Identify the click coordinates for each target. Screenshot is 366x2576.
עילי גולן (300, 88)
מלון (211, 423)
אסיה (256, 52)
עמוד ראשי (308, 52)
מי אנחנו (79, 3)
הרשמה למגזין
----------
**Try it:** The lines to return run from the one containing "עילי גולן (300, 88)" through the last line of the material above. Please reproduce them exactly.

**Task response:**
עילי גולן (300, 88)
מלון (211, 423)
אסיה (256, 52)
עמוד ראשי (308, 52)
מי אנחנו (79, 3)
הרשמה למגזין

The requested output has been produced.